● Instruction:
Rewrite the lines below, substituting "Window" for every occurrence of "Viewport" and leaving everything else as it is.

● Entries:
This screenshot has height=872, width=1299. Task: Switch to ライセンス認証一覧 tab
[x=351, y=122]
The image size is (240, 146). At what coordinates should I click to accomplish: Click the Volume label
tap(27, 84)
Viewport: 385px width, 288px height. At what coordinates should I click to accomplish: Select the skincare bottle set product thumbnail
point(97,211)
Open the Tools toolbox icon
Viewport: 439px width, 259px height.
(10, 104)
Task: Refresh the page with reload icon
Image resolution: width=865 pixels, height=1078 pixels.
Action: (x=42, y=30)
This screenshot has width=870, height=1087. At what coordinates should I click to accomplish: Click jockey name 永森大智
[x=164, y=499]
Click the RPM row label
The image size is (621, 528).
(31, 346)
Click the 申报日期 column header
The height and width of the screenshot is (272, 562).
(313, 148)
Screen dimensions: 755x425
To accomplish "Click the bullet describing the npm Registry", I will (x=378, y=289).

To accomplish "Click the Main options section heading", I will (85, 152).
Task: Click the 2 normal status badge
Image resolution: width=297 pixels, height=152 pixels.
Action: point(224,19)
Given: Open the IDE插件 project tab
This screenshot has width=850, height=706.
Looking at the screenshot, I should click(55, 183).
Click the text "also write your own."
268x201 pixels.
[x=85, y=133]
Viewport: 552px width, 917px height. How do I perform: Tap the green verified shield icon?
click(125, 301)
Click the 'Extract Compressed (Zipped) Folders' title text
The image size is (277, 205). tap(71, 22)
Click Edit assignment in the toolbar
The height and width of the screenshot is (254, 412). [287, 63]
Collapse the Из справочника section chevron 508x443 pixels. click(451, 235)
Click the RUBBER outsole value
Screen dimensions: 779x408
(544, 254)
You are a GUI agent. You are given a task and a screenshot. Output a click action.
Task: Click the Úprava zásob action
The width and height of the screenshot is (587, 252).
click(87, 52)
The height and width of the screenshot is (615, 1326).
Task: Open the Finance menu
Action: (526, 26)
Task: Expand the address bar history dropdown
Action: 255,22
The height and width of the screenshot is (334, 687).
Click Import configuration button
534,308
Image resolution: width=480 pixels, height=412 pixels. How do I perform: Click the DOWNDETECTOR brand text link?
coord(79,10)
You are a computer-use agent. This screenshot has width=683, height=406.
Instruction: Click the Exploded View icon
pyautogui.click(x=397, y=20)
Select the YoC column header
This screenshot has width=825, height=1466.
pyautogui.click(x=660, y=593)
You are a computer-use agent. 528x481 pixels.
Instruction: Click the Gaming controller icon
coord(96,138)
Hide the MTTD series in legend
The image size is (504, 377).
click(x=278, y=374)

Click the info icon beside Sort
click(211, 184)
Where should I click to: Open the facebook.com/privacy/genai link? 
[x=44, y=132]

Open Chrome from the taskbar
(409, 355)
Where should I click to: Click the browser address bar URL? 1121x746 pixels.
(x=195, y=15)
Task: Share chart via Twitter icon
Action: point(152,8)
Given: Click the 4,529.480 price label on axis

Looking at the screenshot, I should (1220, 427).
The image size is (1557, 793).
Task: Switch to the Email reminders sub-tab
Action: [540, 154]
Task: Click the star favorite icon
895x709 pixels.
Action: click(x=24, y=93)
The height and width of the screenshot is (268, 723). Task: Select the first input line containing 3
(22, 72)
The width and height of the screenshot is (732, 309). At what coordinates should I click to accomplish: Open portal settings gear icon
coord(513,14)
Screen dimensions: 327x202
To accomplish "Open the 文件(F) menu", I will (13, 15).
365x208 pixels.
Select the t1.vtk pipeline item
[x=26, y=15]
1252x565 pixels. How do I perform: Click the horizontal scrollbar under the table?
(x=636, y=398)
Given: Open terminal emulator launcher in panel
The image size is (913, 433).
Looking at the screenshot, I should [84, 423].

● Task result:
This screenshot has height=872, width=1299. Task: Switch to ライセンス認証一覧 tab
[x=351, y=122]
The image size is (240, 146). At what coordinates should I click to accomplish: Click the Volume label
tap(27, 84)
Window: 385px width, 288px height. At what coordinates should I click to accomplish: Select the skincare bottle set product thumbnail
point(97,211)
Open the Tools toolbox icon
Window: 439px width, 259px height.
(10, 104)
Task: Refresh the page with reload icon
Image resolution: width=865 pixels, height=1078 pixels.
Action: (x=42, y=30)
This screenshot has width=870, height=1087. At what coordinates should I click to accomplish: Click jockey name 永森大智
[x=164, y=499]
Click the RPM row label
The image size is (621, 528).
(31, 346)
Click the 申报日期 column header
The height and width of the screenshot is (272, 562).
(313, 148)
Screen dimensions: 755x425
To accomplish "Click the bullet describing the npm Registry", I will (x=378, y=289).

To accomplish "Click the Main options section heading", I will (85, 152).
Task: Click the 2 normal status badge
Image resolution: width=297 pixels, height=152 pixels.
Action: point(224,19)
Given: Open the IDE插件 project tab
This screenshot has width=850, height=706.
Looking at the screenshot, I should click(55, 183).
Click the text "also write your own."
268x201 pixels.
[x=85, y=133]
Window: 552px width, 917px height. How do I perform: Tap the green verified shield icon?
click(125, 301)
Click the 'Extract Compressed (Zipped) Folders' title text
The image size is (277, 205). tap(71, 22)
Click Edit assignment in the toolbar
The height and width of the screenshot is (254, 412). [287, 63]
Collapse the Из справочника section chevron 508x443 pixels. click(451, 235)
Click the RUBBER outsole value
Screen dimensions: 779x408
(544, 254)
You are a GUI agent. You are given a task and a screenshot. Output a click action.
Task: Click the Úprava zásob action
The width and height of the screenshot is (587, 252).
click(87, 52)
The height and width of the screenshot is (615, 1326).
Task: Open the Finance menu
Action: (526, 26)
Task: Expand the address bar history dropdown
Action: 255,22
The height and width of the screenshot is (334, 687).
Click Import configuration button
534,308
Image resolution: width=480 pixels, height=412 pixels. How do I perform: Click the DOWNDETECTOR brand text link?
coord(79,10)
You are a computer-use agent. This screenshot has width=683, height=406.
Instruction: Click the Exploded View icon
pyautogui.click(x=397, y=20)
Select the YoC column header
This screenshot has width=825, height=1466.
pyautogui.click(x=660, y=593)
You are a computer-use agent. 528x481 pixels.
Instruction: Click the Gaming controller icon
coord(96,138)
Hide the MTTD series in legend
The image size is (504, 377).
click(x=278, y=374)

Click the info icon beside Sort
click(211, 184)
Where should I click to: Open the facebook.com/privacy/genai link? 
[x=44, y=132]

Open Chrome from the taskbar
(409, 355)
Where should I click to: Click the browser address bar URL? 1121x746 pixels.
(x=195, y=15)
Task: Share chart via Twitter icon
Action: point(152,8)
Given: Click the 4,529.480 price label on axis

Looking at the screenshot, I should (1220, 427).
The image size is (1557, 793).
Task: Switch to the Email reminders sub-tab
Action: [540, 154]
Task: Click the star favorite icon
895x709 pixels.
Action: click(x=24, y=93)
The height and width of the screenshot is (268, 723). Task: Select the first input line containing 3
(22, 72)
The width and height of the screenshot is (732, 309). At what coordinates should I click to accomplish: Open portal settings gear icon
coord(513,14)
Screen dimensions: 327x202
To accomplish "Open the 文件(F) menu", I will (13, 15).
365x208 pixels.
Select the t1.vtk pipeline item
[x=26, y=15]
1252x565 pixels. How do I perform: Click the horizontal scrollbar under the table?
(x=636, y=398)
Given: Open terminal emulator launcher in panel
The image size is (913, 433).
Looking at the screenshot, I should [84, 423].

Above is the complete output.